PhD, electrical and computer engineering, University of Illinois at Urbana-Champaign, 2016
Areas of expertise and bio
Expertise: Statistical machine learning, deep learning and theoretical computer science
Yingzhen Yang became interested in engineering when he implemented fast-searching algorithms as a high school student.
“I chose to perform research in machine learning and deep learning because they are very interesting areas that combine the best of statistics and multiple areas of fundamental mathematics, physics and computer science,” says Yang.
He sees machine learning and deep learning as “the driving force for modern artificial intelligence,” he says.
“I want to teach courses in these areas because I hope more students will learn the basics and even pursue careers in these areas,” says Yang. “Machine learning and artificial intelligence are particularly important in science and engineering nowadays.”

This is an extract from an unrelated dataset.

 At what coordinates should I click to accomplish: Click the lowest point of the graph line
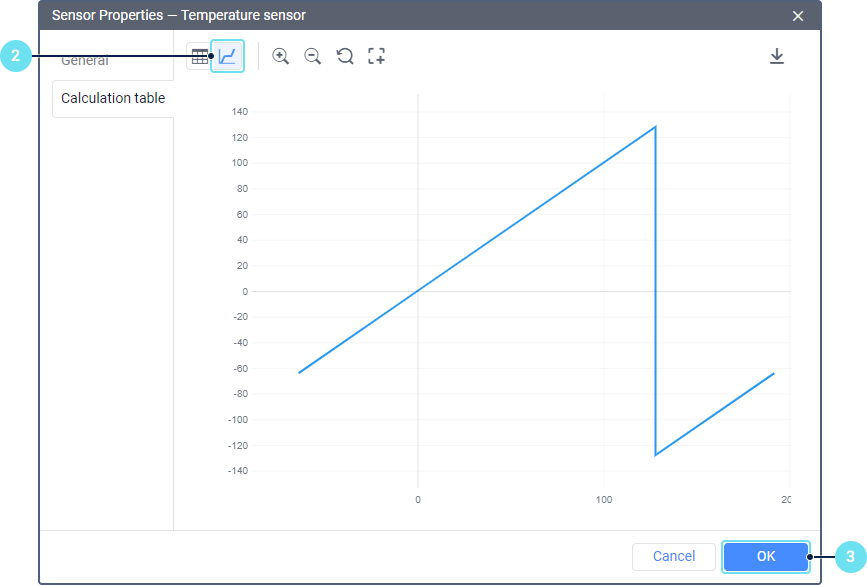click(x=656, y=455)
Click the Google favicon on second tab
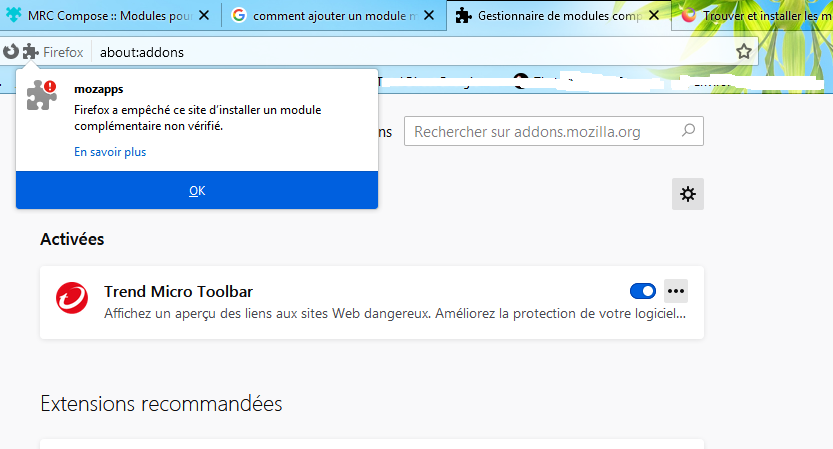This screenshot has height=449, width=833. pos(239,15)
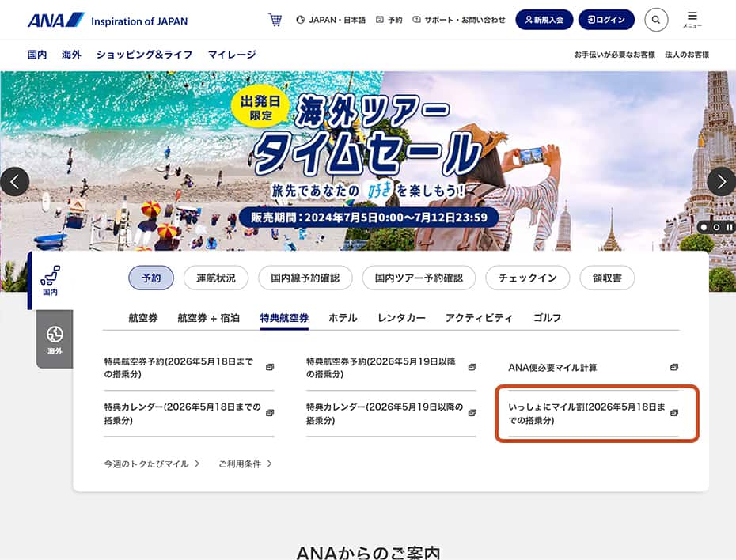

At ASU, Yang will research principles and applications of deep learning, especially optimization and generalization of deep neural networks and compression of deep neural networks.
Research to advance the optimization and generalization of deep neural networks is fundamentally important to solving problems in deep learning, and can significantly enhance the understanding of deep neural networks and facilitate their broader application in various scenarios.
“I will also research AutoML, a hot topic in the deep learning community that automatically searches for optimal neural architecture and eliminates the need for designing neural architecture manually for each task,” says Yang. “AutoML models are being incorporated into my research in compression of deep neural networks.”
“I am deeply impressed by ASU’s strong commitment to research and innovation,” says Yang. “It is a great university for me to advance my research career.”
In his spare time, Yang loves traveling and playing badminton.